TASK BRIEF → The lines below, from the one holding "The width and" through the final line, are to be copied exactly, with no other lines and no pictures.
== EXTRACTED INFORMATION
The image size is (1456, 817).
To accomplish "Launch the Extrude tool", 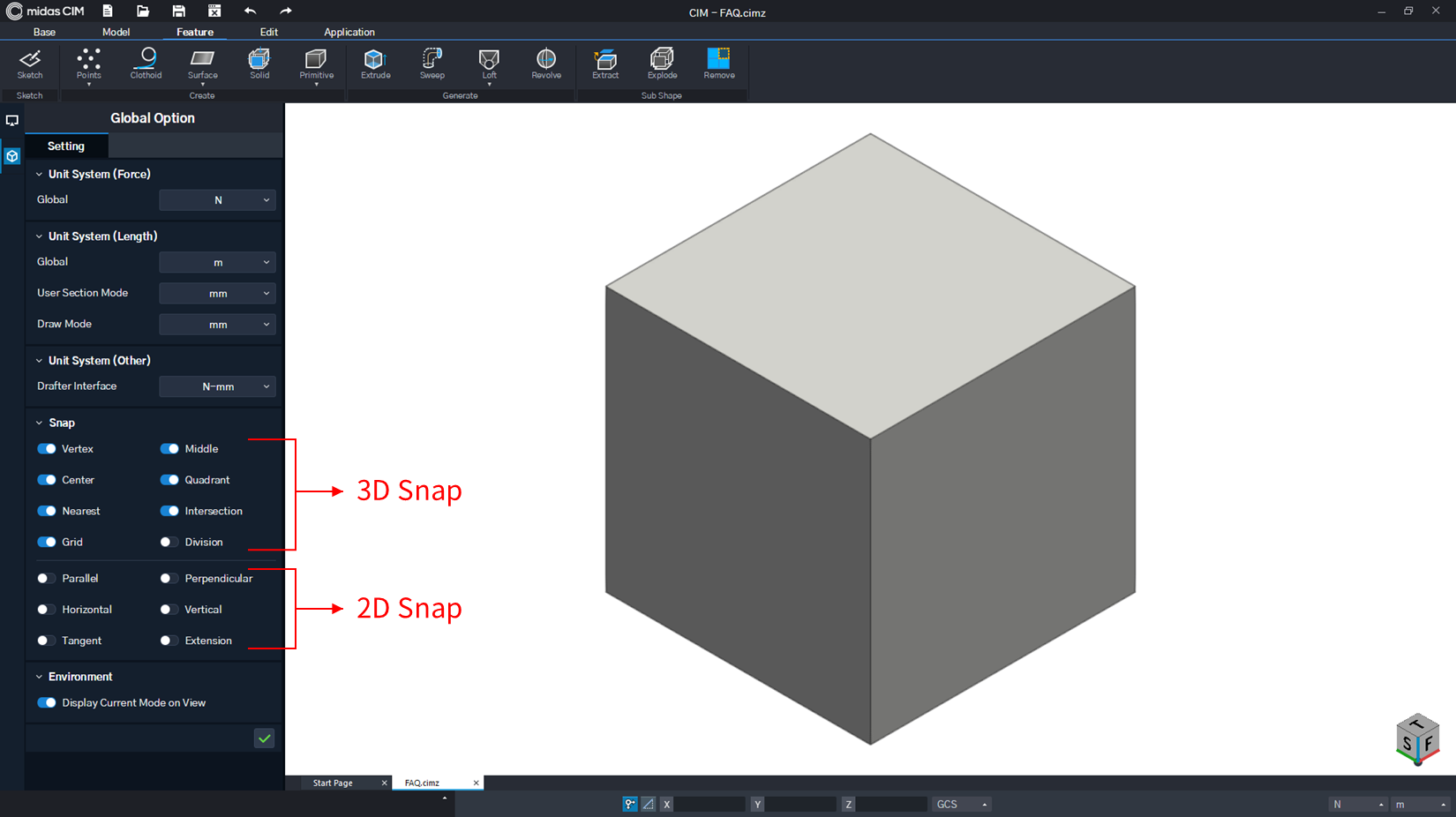I will point(375,64).
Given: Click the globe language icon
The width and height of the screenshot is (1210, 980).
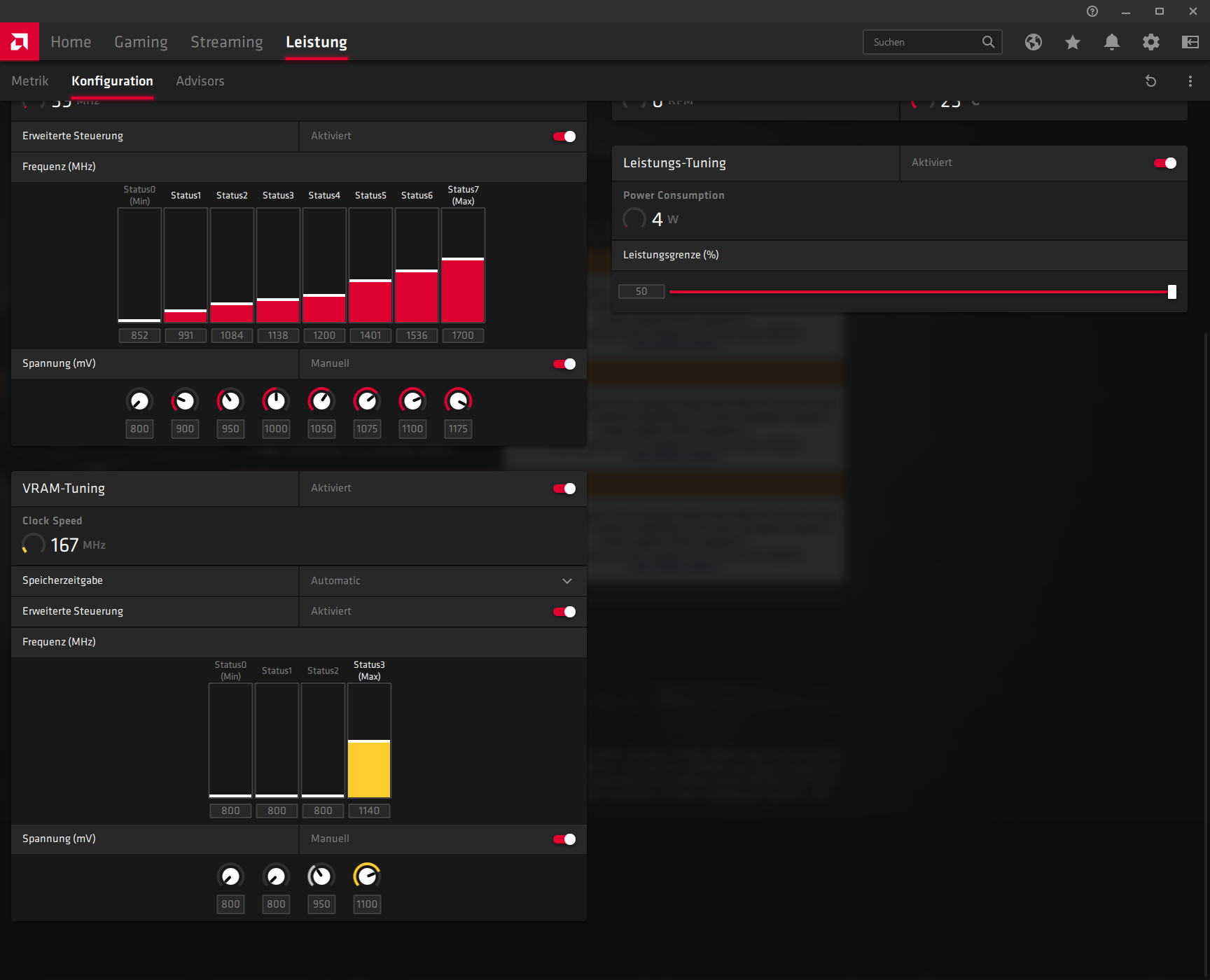Looking at the screenshot, I should click(1033, 42).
====
WRITTEN SOLUTION →
The width and height of the screenshot is (1210, 980).
Looking at the screenshot, I should click(1033, 42).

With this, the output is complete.